TASK OBJECTIVE. Print word for word the first line of the records below and every following line through the one containing "Task: Select size 73 in the table"; print nothing else.
-*-
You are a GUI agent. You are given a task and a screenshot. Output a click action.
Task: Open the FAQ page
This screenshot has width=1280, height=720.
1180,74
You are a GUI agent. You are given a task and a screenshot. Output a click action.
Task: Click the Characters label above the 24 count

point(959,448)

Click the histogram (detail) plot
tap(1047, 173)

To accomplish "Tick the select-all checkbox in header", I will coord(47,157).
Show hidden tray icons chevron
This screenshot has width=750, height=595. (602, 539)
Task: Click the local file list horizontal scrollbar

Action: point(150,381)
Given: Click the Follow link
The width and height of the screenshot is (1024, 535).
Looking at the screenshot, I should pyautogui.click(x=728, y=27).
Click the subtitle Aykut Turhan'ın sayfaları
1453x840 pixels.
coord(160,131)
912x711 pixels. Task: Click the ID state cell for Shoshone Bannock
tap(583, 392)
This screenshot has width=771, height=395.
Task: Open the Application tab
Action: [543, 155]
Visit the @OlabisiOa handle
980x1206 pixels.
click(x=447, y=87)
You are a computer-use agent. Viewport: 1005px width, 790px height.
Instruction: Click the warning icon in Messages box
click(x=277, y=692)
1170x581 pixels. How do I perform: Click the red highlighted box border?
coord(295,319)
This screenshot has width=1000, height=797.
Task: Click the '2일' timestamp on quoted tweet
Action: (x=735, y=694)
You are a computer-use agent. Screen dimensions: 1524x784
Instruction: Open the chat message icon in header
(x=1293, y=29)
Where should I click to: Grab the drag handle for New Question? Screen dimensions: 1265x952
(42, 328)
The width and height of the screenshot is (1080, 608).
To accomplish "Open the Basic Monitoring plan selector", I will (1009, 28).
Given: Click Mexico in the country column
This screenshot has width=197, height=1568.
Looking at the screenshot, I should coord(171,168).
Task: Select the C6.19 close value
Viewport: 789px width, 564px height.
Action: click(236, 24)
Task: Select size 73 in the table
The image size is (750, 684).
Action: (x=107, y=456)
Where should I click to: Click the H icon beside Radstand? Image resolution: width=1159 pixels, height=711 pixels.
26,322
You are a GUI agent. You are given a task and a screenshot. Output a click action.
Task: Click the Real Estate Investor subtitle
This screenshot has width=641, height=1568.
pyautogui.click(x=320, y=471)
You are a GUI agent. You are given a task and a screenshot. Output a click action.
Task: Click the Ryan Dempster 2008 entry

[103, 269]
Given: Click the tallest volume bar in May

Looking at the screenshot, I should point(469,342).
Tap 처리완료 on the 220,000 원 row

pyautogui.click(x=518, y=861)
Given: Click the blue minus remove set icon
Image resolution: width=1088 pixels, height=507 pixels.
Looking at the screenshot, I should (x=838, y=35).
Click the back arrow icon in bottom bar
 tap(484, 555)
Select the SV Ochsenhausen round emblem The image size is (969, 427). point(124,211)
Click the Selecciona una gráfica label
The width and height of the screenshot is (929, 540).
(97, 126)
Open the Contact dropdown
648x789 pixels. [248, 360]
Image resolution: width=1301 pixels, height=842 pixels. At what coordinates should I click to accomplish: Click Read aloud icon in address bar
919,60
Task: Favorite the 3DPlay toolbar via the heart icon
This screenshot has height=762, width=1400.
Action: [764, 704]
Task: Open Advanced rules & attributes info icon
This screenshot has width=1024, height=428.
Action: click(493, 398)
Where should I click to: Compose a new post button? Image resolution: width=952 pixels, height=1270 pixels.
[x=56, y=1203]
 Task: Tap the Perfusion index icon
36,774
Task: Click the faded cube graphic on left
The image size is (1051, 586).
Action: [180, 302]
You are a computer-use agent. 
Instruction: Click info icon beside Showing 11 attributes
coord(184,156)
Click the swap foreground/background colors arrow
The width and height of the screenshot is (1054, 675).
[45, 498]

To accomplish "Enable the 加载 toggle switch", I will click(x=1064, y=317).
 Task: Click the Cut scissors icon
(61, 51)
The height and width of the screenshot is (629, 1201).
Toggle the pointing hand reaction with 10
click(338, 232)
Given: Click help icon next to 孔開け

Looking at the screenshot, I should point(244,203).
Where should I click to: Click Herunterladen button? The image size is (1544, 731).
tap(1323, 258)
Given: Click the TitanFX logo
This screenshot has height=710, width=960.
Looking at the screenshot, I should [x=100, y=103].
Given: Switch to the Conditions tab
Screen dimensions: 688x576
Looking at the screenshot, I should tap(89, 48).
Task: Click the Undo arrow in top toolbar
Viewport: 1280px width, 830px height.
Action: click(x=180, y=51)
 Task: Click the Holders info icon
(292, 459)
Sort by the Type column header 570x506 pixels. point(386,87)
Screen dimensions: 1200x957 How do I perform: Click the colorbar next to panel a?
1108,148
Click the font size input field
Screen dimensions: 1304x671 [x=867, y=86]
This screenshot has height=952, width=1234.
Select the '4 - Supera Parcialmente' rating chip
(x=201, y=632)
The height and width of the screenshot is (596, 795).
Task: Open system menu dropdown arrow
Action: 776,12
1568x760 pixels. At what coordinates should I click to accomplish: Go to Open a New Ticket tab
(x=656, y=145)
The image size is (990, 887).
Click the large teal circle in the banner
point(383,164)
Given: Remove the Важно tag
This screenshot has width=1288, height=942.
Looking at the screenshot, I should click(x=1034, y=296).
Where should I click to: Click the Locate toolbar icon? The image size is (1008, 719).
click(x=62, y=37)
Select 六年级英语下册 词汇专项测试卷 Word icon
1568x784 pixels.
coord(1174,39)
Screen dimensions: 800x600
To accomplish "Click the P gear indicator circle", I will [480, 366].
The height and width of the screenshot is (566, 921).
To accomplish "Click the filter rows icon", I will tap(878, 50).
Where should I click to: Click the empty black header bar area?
-*-
RESULT OF THE EXERCISE.
You are a GUI agent. You are given a task and a screenshot. Output a click action.
Task: Open the FAQ page
This screenshot has width=1280, height=720.
1180,74
You are a GUI agent. You are given a task and a screenshot. Output a click action.
Task: Click the Characters label above the 24 count

point(959,448)

Click the histogram (detail) plot
tap(1047, 173)

To accomplish "Tick the select-all checkbox in header", I will coord(47,157).
Show hidden tray icons chevron
This screenshot has width=750, height=595. (602, 539)
Task: Click the local file list horizontal scrollbar

Action: point(150,381)
Given: Click the Follow link
The width and height of the screenshot is (1024, 535).
Looking at the screenshot, I should pyautogui.click(x=728, y=27).
Click the subtitle Aykut Turhan'ın sayfaları
1453x840 pixels.
coord(160,131)
912x711 pixels. Task: Click the ID state cell for Shoshone Bannock
tap(583, 392)
This screenshot has width=771, height=395.
Task: Open the Application tab
Action: [543, 155]
Visit the @OlabisiOa handle
980x1206 pixels.
click(x=447, y=87)
You are a computer-use agent. Viewport: 1005px width, 790px height.
Instruction: Click the warning icon in Messages box
click(x=277, y=692)
1170x581 pixels. How do I perform: Click the red highlighted box border?
coord(295,319)
This screenshot has width=1000, height=797.
Task: Click the '2일' timestamp on quoted tweet
Action: (x=735, y=694)
You are a computer-use agent. Screen dimensions: 1524x784
Instruction: Open the chat message icon in header
(x=1293, y=29)
Where should I click to: Grab the drag handle for New Question? Screen dimensions: 1265x952
(42, 328)
The width and height of the screenshot is (1080, 608).
To accomplish "Open the Basic Monitoring plan selector", I will (1009, 28).
Given: Click Mexico in the country column
This screenshot has width=197, height=1568.
Looking at the screenshot, I should coord(171,168).
Task: Select the C6.19 close value
Viewport: 789px width, 564px height.
Action: click(236, 24)
Task: Select size 73 in the table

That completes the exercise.